It’s a phrase I believe Nicola coined last year, and I admit I was sceptical about it. There’s rarely a natural majority for anything, even a binary choice like independence. But I’ve come to agree with her, and now I have polling that demonstrates what she means. Using my regular pollsters Survation, I asked a series of nine trust questions. These are the results with the Don’t Knows excluded (full tables here).

Who do you trust more on each of these issues? Holyrood Westminster Net Holyrood
Doing what is right for Scotland * 79.9% 20.1% +59.8%
Representing our views * 76.7% 23.3% +53.4%
Having our best interests at heart * 72.5% 27.5% +45%
Improving the lives of the most vulnerable * 70.2% 29.8% +40.4%
Keeping public services in public hands * 69.6% 30.4% +39.2%
Making the best choices for me and my family 64% 36% +28%
Protecting our environment 60.3% 39.7% +20.6%
Delivering a fairer economy 59.5% 40.5% +19%
Playing a responsible role internationally 42.7% 57.3% -14.6%

So, on eight out of nine “values” issues, voters in Scotland trust Holyrood more. Only on one (which I admit baffled me – *cough* *Iraq*) was Westminster narrowly preferred. On the first five, indicated with an asterisk, there’s an absolute majority for Holyrood even when you include the Don’t Knows. And that’s on what this question is really about: where should decisions be made? As now, split between Holyrood and Westminster, or entirely at Holyrood?
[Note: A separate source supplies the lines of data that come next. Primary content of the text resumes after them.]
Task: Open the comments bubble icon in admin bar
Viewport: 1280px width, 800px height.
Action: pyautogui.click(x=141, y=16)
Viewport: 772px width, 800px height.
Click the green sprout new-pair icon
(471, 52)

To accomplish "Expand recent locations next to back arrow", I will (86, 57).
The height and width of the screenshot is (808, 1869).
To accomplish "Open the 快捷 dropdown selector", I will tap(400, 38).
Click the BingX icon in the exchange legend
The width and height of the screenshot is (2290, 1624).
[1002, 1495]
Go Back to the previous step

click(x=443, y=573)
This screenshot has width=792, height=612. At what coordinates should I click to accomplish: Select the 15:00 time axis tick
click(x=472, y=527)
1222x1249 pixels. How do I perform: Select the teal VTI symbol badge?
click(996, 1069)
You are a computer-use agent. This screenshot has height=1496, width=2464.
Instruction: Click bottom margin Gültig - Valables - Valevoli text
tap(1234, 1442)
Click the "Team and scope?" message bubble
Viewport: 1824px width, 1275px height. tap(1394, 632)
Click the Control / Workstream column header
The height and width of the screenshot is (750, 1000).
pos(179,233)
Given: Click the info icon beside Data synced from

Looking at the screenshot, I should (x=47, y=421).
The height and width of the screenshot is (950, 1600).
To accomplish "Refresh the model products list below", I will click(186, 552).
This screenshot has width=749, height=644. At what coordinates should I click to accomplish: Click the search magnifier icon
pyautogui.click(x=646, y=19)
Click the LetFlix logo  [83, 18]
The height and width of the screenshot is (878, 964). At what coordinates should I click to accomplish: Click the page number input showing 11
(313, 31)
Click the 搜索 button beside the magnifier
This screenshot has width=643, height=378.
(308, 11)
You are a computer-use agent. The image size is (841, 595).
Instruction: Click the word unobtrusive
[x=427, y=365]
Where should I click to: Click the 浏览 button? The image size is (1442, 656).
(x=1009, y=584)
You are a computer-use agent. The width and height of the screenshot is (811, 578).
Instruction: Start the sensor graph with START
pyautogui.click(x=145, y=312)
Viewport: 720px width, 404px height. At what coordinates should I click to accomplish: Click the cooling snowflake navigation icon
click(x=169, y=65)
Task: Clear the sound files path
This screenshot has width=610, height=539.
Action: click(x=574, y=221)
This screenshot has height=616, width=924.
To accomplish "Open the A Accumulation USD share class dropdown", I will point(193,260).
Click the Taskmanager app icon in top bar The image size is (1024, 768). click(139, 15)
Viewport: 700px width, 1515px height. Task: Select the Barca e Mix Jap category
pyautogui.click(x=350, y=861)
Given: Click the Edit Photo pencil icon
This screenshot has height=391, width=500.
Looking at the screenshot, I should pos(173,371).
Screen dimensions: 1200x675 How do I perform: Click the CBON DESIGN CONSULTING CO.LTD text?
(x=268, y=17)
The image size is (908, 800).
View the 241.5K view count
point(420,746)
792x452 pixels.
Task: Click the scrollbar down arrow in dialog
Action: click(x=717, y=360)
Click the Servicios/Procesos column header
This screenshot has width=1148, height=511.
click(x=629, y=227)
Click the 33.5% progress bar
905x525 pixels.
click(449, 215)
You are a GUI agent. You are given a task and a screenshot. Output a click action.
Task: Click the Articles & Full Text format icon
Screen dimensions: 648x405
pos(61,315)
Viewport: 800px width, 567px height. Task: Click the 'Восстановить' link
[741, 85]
It’s no wonder, either. The last decade plus of Westminster’s decision-making could have been designed as a campaign to make the entire institution as unpopular as possible. A system of bank deregulation in favour of the City led to an extraordinary crash. The aftermath of that crash was used not to fix banking and tackle inequality, but to build a three-party consensus for a war on the poor and disabled, the demonisation of immigrants, yet more tax cuts for the highest earners, and a continuation of the ideological privatisation agenda. How could an ever harsher Union not have been designed to alienate Scottish voters?

Maybe the extraordinary scare campaign against radical change, coordinated from within 10 Downing Street with their FTSE 100 allies, will win. Maybe our superior ground campaign will win. But sooner or later we will be independent. There’s a natural majority for it.